POLITIQUE

Accès à l'information : la FPJQ veut une loi qui a des dents

24/03/2014 12:15 EDT | Actualisé 24/05/2014 05:12 EDT

Au moment où la campagne électorale s'engage sur la question de l'intégrité, la Fédération des journalistes du Québec (FPJQ) appelle les aspirants premiers ministres à donner plus de mordant à la Loi sur l'accès aux documents des organismes publics et sur la protection des renseignements personnels. Une loi, disent-ils, qui sert davantage les intérêts des élus que ceux de la population.

Un texte de Marie-Ève Maheu Twitter Courriel

« Au Québec, l'accès à l'information est en péril », juge le président de la FPJQ, Pierre Craig, dans une vidéo publiée sur YouTube, lundi. « Avez-vous le courage politique de gouverner des citoyens bien informés? »

Une lettre ouverte a également été publiée dans les grands quotidiens québécois. Le constat qui y est dressé est peu reluisant. Cette loi censée protéger l'intérêt public contient une cinquantaine d'exceptions, souligne-t-on, qui permet de refuser les demandes des journalistes.

« Sinon, comment expliquer que le ministère des Transports ait refusé de fournir à un journaliste la liste des membres des comités qui sélectionnent les firmes d'ingénieurs, alors que la même liste était remise aux firmes d'ingénieurs qui la demandaient? » cite en exemple la FPJQ.

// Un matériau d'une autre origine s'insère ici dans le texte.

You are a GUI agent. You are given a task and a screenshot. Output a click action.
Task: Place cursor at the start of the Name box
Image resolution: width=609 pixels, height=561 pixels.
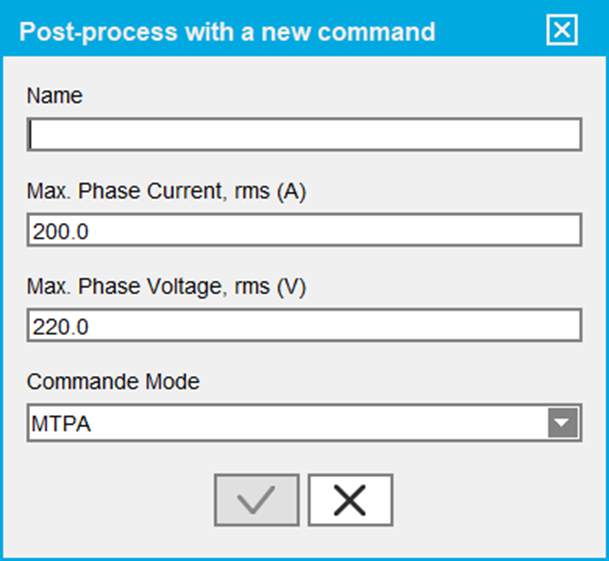(34, 135)
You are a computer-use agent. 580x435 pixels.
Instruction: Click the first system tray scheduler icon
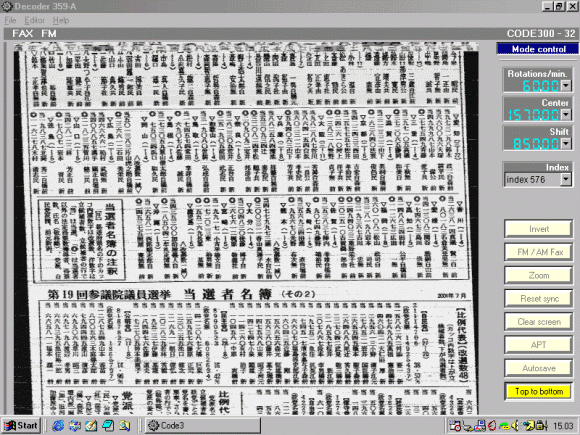click(455, 426)
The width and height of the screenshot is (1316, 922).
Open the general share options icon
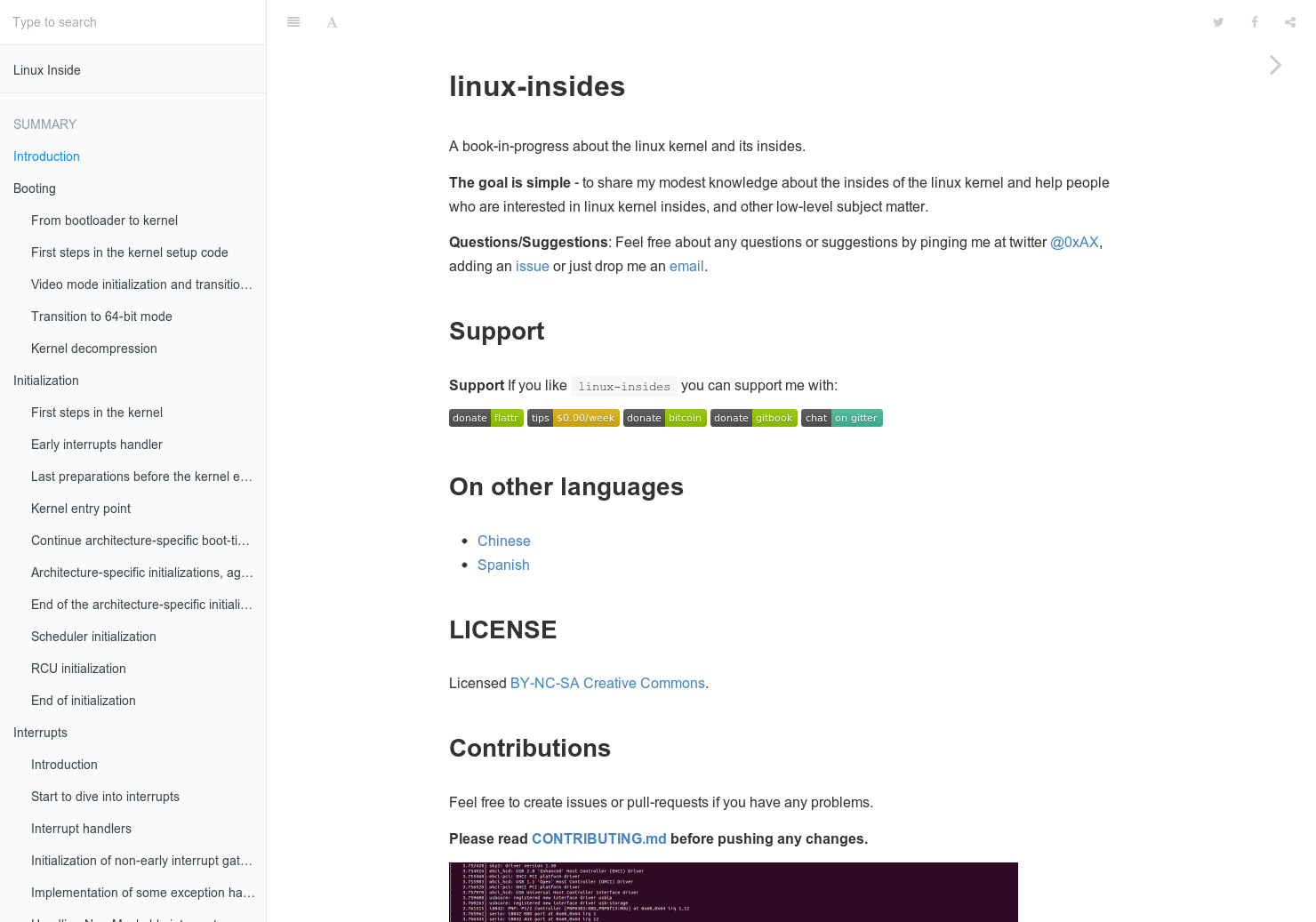coord(1289,21)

D'ailleurs, les informations révélées par les journalistes qui ont mené à la commission Charbonneau n'ont pas été obtenues par la loi d'accès, rappelle Pierre Craig.

Pauline Marois, qui n'a pas répondu aux questions lors de la première journée de la campagne, est également montrée du doigt. Mais le gouvernement libéral de Jean Charest, qui a centralisé l'information à l'extrême, n'a pas fait mieux, précise le président de la FPJQ. « Dans les ministères et les organismes publics, le mot d'ordre est devenu de protéger l'image du ministère et du ministre », dit-il.

Les élus municipaux ne sont pas épargnés. « Dans les municipalités, on ne compte plus les maires qui agissent en secret comme s'ils étaient les PDG d'une entreprise privée », dénonce-t-il.

Réaction libérale

Le chef du Parti libéral s'est dit prêt à discuter de certains éléments de la loi d'accès à l'information, lorsqu'il présentera sa politique pour un gouvernement ouvert.

Mais déjà, il écarte la possibilité de revoir la disposition qui permet aux ministères de rejeter toutes les demandes d'accès à des documents qui doivent servir à prendre une décision.

Pierre Craig comprend que certains documents échappent aux journalistes, mais plaide pour qu'on tienne compte de l'intérêt public lors de chaque décision.